Study of Subcutaneous Hydration Enabled by Human Recombinant Hyaluronidase (Hylenex) (INFUSE-NSLR)

September 18, 2018 updated by: Halozyme Therapeutics

The INcreased Flow Utilizing Subcutaneously-Enabled Normal Saline and Lactated Ringer's (INFUSE-NSLR) Study: A Phase IV, Double-Blind, Randomized Study of Subcutaneous Hydration Enabled by Human Recombinant Hyaluronidase (Hylenex) in Volunteer Subjects

Randomized, double-blinded study that will evaluate the tolerability, safety, and flow rates of different solutions subcutaneously (SC) infused and preceded by human recombinant hyaluronidase (hylenex) 150 units.

In Stage 1, the comparison will be Normal Saline (NS) solution to Lactated Ringer's (LR) solution. Each subject will receive 500 milliliters (mL) of solution, consisting of NS in one thigh and LR in the other thigh. Immediately prior to the infusions, each thigh will have 150 units of hylenex.

In Stage 2, the comparison will be NS solution and buffered NS solution.

Study Overview

Status

Completed

Conditions

Intervention / Treatment

Detailed Description

This Phase IV, randomized, double-blinded study in volunteer subjects to evaluate the tolerability, safety, and flow rates of different solutions subcutaneously (SC) infused and preceded by human recombinant hyaluronidase (hylenex) 150 units. The study will be conducted in two sequential stages.

In Stage 1, the comparison will be NS solution to LR solution. Each subject will receive simultaneous SC infusions of 500 mL (from a 500 mL bag) of solution in each anterior thigh, consisting of NS in one thigh and LR in the other thigh. The thighs (left vs. right) to receive NS and LR will be randomized and double blinded. Immediately prior to the infusions, each thigh will have 150 units of hylenex simultaneously injected.

Tolerability will be assessed based on the subject's self-assessment of discomfort on a visual analog scale (VAS). Safety will be assessed by physical examination targeted at infusion sites, vital signs, and adverse events. The amount of fluid infused will be assessed by weighing the infusion bag, fluid and tubing at designated time points, and allowing the determination of flow rate.

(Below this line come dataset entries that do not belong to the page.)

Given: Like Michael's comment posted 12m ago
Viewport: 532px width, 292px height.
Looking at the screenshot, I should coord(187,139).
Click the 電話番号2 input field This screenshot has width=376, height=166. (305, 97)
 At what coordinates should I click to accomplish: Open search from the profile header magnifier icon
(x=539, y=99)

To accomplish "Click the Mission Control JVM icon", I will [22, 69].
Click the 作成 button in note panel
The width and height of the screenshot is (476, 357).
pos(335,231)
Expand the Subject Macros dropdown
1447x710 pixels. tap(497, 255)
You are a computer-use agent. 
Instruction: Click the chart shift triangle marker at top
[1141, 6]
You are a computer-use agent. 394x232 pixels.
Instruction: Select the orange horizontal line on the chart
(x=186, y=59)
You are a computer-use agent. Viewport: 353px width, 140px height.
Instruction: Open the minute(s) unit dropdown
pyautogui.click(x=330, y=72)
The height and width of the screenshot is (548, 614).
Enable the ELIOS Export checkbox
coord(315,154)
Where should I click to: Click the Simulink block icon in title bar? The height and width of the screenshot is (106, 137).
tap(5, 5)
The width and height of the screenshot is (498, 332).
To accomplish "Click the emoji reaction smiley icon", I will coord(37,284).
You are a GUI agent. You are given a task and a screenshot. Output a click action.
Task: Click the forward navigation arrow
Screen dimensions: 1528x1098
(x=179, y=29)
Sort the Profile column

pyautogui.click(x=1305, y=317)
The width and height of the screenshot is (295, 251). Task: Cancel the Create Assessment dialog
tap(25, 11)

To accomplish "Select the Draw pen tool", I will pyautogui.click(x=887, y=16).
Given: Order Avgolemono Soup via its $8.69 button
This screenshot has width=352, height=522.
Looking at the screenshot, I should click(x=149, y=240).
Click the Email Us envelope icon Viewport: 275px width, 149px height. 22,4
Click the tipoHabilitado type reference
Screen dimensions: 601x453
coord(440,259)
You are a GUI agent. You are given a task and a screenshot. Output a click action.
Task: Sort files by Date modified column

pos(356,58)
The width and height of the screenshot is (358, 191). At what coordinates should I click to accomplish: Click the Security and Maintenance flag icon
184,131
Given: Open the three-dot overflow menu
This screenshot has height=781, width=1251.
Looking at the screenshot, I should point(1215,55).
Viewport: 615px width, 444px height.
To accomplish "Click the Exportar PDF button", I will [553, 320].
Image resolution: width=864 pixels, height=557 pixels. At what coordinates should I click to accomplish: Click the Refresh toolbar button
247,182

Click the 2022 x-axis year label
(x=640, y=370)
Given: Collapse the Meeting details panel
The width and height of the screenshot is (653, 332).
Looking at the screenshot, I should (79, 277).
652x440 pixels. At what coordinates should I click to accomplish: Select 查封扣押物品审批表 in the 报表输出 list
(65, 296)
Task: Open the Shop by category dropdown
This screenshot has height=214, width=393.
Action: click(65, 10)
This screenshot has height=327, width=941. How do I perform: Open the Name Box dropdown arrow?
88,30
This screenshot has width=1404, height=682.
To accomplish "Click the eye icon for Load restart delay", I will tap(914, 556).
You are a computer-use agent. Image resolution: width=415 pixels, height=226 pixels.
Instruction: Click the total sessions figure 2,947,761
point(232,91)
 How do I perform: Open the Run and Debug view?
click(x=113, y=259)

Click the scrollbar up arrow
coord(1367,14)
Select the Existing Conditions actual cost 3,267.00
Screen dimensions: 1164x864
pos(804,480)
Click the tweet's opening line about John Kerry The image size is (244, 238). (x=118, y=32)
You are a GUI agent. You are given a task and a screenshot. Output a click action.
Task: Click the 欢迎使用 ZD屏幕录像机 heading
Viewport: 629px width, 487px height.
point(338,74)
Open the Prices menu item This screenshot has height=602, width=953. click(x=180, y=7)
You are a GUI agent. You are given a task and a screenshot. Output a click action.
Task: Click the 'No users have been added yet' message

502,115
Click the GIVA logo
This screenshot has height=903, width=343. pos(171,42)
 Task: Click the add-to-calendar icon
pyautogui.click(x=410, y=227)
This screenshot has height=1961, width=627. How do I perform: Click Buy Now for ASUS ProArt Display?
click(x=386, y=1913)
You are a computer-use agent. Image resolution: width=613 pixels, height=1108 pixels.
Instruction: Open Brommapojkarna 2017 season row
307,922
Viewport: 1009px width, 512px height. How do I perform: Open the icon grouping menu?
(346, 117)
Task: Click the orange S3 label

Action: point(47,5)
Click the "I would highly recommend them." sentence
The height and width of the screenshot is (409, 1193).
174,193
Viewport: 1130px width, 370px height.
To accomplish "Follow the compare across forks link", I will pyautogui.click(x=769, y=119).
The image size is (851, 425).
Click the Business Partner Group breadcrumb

Stage 2 will be conducted only if the observed Stage 1 VAS mean maximum pain score is at least 25 mm higher for one solution compared to the other. Stage 2 will evaluate the tolerability, safety, and flow rates of subcutaneously infused NS solution and buffered NS solution.

Study Type

Interventional

Enrollment (Actual)

15

Phase

  • Phase 4

Contacts and Locations

This section provides the contact details for those conducting the study, and information on where this study is being conducted.

Study Locations

  • United States
    • Michigan
      • Kalamazoo, Michigan, United States, 49007
        • Jasper Clinic

Participation Criteria

Researchers look for people who fit a certain description, called eligibility criteria. Some examples of these criteria are a person's general health condition or prior treatments.

Eligibility Criteria

Ages Eligible for Study

18 years to 60 years (ADULT)

Accepts Healthy Volunteers

Yes

Genders Eligible for Study

All

Description

Inclusion Criteria:

  1. Male or female, 18 to 60 years of age.
  2. Intact normal skin without in the areas intended for infusion.
  3. No fluid intake for 12 hours prior to the start of the study infusion.
  4. Vital signs (Blood Pressure (BP), Heart Rate (HR), Respiratory Rate (RR)) within normal range.
  5. Metabolic panel within normal range.
  6. A negative urine or serum pregnancy test.
  7. Signed, written Institutional Review Board (IRB)-approved informed consent.

Exclusion Criteria:

  1. Lower extremity edema.
  2. Lower extremity pathology that could interfere with study outcome.
  3. Rales on lung auscultation.
  4. History of cardiovascular disease.
  5. Allergy to hyaluronidase.
  6. Allergy to bee or vespid venom.
  7. Pregnancy or breast-feeding woman.
  8. Use of any investigational drug or device within 30 days of enrollment.

Study Plan

This section provides details of the study plan, including how the study is designed and what the study is measuring.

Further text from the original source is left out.